Dalam kondisi dan situasi Nabi saw mengalami kesedihan yang mendalam itulah kemudian Allah swt 'menghibur' dengan 'mengundang' beliau untuk menempuh perjalanan secara fisik dan rohani menuju Arsy persemayaman Tuhan di Siddratul Muntaha, hingga menghadap dan bertemu langsung dengan Tuhan. Peristiwa perjalanan tersebut dikabarkan dalam Alquran sebagai Isra dan Mi'raj.
Maha Suci Allah, yang telah memperjalankan hamba-Nya pada suatu malam dari Al Masjidil Haram ke Al Masjidil Aqsha yang telah Kami berkahi sekelilingnya agar Kami perlihatkan kepadanya sebagian dari tanda-tanda (kebesaran) Kami.
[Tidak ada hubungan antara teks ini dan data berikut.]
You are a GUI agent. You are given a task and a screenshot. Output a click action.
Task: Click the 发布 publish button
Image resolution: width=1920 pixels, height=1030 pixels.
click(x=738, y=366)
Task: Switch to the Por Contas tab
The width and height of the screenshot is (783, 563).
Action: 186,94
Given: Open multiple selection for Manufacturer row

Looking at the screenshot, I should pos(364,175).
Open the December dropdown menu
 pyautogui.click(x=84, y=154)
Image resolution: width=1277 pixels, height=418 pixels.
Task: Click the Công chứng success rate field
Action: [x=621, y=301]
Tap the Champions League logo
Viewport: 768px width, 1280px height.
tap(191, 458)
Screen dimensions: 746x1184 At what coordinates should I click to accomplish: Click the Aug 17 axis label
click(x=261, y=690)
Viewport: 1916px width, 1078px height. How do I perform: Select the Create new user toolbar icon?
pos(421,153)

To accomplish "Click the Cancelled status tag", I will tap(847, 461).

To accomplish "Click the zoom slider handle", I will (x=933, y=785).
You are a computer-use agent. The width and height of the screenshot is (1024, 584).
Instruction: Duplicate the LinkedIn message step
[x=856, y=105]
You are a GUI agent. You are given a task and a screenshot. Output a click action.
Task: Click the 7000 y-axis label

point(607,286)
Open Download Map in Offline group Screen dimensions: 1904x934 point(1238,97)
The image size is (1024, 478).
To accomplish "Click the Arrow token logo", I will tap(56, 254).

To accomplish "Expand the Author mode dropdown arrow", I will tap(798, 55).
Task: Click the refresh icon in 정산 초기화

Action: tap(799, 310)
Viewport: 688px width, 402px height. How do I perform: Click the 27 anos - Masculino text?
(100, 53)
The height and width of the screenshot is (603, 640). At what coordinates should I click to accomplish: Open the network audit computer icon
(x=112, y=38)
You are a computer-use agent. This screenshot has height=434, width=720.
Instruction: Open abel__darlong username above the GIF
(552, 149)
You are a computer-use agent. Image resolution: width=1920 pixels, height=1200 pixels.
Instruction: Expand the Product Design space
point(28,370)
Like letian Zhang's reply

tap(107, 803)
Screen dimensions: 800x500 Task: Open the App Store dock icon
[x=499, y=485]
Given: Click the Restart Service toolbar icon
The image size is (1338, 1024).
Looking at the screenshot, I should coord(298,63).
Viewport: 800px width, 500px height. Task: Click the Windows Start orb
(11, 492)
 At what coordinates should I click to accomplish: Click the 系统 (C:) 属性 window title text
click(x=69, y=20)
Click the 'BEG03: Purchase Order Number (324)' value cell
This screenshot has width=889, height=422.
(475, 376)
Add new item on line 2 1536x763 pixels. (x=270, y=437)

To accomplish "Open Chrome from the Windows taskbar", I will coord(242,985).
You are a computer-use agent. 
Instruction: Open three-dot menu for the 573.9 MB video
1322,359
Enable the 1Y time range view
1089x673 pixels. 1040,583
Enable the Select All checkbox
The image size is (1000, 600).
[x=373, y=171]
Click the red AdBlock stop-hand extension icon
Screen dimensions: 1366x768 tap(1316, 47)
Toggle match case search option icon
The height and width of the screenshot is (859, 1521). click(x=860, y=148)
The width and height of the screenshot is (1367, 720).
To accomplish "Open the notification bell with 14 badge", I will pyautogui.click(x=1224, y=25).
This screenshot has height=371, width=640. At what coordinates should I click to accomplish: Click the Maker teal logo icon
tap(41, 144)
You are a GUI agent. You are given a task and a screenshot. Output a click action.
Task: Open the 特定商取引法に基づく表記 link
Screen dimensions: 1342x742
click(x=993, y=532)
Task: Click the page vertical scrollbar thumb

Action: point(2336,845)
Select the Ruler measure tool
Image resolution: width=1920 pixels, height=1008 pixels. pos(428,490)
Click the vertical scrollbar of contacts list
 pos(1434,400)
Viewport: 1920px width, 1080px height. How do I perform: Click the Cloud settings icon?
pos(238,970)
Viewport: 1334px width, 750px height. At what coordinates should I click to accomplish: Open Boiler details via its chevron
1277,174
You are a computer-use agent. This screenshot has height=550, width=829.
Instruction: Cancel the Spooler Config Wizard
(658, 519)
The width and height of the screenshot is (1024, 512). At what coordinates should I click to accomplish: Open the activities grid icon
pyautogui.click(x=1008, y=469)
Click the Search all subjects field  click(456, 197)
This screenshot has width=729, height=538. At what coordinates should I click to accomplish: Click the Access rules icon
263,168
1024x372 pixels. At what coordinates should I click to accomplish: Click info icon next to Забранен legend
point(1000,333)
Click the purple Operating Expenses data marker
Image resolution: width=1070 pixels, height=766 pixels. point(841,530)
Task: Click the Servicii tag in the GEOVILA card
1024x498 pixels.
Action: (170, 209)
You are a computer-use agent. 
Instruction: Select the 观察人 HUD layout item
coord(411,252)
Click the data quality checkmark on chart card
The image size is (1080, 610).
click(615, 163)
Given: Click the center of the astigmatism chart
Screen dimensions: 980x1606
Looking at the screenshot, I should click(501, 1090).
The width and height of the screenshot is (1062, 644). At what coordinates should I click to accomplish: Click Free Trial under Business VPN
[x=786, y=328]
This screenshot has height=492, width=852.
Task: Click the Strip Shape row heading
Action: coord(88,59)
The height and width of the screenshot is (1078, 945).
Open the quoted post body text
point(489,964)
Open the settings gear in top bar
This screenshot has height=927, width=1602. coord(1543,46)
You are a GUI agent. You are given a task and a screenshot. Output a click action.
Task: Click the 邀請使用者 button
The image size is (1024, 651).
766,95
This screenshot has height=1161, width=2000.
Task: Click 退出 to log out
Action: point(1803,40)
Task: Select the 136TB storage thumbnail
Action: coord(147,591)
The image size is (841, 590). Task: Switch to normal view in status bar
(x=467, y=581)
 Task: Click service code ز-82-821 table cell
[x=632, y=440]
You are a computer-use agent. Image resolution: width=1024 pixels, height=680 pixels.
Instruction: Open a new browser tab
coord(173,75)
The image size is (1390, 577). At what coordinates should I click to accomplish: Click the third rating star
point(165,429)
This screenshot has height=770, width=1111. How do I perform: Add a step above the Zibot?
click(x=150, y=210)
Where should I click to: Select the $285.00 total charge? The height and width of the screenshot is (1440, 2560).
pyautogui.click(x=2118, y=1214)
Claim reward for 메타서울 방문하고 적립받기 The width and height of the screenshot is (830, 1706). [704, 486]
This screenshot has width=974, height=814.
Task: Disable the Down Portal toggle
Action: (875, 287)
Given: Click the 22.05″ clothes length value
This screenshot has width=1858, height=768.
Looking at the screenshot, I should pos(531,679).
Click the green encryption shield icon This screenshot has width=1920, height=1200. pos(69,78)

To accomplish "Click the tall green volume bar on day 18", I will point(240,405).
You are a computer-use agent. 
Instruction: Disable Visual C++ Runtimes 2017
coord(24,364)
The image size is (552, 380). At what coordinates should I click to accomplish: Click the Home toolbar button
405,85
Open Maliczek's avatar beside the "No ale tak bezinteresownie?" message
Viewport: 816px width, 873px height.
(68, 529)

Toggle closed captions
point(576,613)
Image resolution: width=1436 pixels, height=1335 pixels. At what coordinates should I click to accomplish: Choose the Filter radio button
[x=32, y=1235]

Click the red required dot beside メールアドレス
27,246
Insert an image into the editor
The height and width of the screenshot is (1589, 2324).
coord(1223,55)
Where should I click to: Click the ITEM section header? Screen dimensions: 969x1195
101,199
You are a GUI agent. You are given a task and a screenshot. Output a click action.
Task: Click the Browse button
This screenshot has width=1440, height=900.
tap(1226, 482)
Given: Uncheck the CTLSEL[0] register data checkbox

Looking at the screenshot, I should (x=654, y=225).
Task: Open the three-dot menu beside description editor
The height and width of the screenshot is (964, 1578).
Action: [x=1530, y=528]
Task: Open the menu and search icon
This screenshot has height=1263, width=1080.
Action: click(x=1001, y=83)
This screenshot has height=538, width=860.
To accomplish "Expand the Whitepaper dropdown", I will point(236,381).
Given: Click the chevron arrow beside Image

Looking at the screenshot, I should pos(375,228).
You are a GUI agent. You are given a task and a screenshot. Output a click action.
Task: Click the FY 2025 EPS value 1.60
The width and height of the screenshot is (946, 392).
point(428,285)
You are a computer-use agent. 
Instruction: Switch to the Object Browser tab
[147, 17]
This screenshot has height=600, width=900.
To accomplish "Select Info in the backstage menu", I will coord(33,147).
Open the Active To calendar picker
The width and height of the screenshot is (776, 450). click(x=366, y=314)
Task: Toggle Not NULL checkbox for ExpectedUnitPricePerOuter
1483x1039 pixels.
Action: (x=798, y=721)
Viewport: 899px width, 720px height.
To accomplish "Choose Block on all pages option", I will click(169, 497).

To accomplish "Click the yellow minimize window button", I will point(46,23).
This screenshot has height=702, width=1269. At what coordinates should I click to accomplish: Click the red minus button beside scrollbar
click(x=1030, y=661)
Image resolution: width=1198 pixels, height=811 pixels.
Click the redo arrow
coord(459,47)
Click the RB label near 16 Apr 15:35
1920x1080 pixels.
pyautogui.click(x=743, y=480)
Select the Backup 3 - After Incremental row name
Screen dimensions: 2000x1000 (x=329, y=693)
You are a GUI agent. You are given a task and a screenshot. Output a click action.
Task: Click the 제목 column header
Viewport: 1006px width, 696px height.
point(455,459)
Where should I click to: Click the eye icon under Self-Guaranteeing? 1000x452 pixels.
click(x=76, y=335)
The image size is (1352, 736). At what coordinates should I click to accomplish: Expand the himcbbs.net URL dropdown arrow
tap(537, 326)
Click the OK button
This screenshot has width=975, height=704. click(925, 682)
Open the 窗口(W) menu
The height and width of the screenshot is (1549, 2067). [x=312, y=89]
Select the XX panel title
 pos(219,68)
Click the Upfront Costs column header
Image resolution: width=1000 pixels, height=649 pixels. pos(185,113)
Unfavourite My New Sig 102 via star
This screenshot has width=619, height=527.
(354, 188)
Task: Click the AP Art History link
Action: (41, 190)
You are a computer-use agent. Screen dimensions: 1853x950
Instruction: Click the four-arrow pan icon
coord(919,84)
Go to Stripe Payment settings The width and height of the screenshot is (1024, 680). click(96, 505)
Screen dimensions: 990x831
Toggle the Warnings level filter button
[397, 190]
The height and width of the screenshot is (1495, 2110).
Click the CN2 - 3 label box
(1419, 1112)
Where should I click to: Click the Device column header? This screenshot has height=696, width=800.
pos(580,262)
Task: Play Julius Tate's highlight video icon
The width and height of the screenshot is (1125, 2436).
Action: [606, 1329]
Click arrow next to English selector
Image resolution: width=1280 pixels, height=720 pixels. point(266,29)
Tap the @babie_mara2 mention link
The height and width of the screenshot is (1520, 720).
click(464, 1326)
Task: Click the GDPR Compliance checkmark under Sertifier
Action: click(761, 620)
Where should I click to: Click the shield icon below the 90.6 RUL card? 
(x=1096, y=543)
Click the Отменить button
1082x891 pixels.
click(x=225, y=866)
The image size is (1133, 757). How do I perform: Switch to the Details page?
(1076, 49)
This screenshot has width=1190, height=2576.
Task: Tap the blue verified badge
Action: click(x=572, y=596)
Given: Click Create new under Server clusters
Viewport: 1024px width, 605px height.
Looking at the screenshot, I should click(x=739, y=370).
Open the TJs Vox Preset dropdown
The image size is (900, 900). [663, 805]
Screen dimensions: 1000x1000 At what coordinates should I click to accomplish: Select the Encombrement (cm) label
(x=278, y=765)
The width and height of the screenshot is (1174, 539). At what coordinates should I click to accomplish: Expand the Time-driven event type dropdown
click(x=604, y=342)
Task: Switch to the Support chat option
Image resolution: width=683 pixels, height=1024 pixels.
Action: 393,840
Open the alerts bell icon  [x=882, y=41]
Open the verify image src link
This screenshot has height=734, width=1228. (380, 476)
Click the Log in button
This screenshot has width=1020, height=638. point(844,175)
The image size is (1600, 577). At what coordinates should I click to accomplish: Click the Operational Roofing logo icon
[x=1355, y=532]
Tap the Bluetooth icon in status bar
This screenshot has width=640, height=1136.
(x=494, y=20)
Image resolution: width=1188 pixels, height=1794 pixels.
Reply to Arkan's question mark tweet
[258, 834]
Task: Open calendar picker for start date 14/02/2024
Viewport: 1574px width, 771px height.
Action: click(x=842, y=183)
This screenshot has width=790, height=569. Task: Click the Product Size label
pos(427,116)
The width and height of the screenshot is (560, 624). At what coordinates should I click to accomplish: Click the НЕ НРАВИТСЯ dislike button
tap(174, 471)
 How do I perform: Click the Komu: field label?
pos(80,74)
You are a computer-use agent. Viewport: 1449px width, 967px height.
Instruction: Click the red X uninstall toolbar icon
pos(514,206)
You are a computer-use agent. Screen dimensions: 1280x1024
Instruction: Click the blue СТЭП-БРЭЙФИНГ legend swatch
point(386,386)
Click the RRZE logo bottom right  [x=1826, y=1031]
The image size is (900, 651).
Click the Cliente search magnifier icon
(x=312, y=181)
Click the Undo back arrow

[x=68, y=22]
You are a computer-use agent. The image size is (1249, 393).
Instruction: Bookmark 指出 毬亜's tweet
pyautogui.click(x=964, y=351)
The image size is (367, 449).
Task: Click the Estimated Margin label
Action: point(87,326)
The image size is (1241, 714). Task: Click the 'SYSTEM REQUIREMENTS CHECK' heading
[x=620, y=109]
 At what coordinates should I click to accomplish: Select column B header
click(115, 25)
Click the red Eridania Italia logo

Sesungguhnya Dia adalah Maha Mendengar lagi Maha Mengetahui.
Al-Israa 1
Autentitas dan Kredibelitas Isra Mi'raj
Pada umumnya para dai dan penceramah agama ketika menguraikan tentang peristiwa Isra dan Mi'raj lebih menekankan pada kehebatan dan kemampuan Nabi Muhammad menempuh perjalanan 'gaib' yang dikatakan tak terjangkau akal manusia.
Bahkan sebagian di antaranya peristiwa luar biasa dan gaib tersebut lagi-lagi seakan semakin menguatkan 'hasrat' dan keyakinan mereka yang mengarah dan menjurus kepada paham kultus individu.
Padahal kalaupun mau dilihat dari perspektif diri pribadi Nabi saw sendiri, selain latar belakang terjadinya peristiwa Isra Mi'raj sebagaimana dijelaskan di awal, kehebatan dan keistimewaan beliau adalah bahwa hanya beliaulah satu-satunya manusia di dunia sampai akhir zaman yang diberikan sekaligus mendapatkan kesempatan melakukan 'trip' perjalanan gaib dan spiritual tersebut.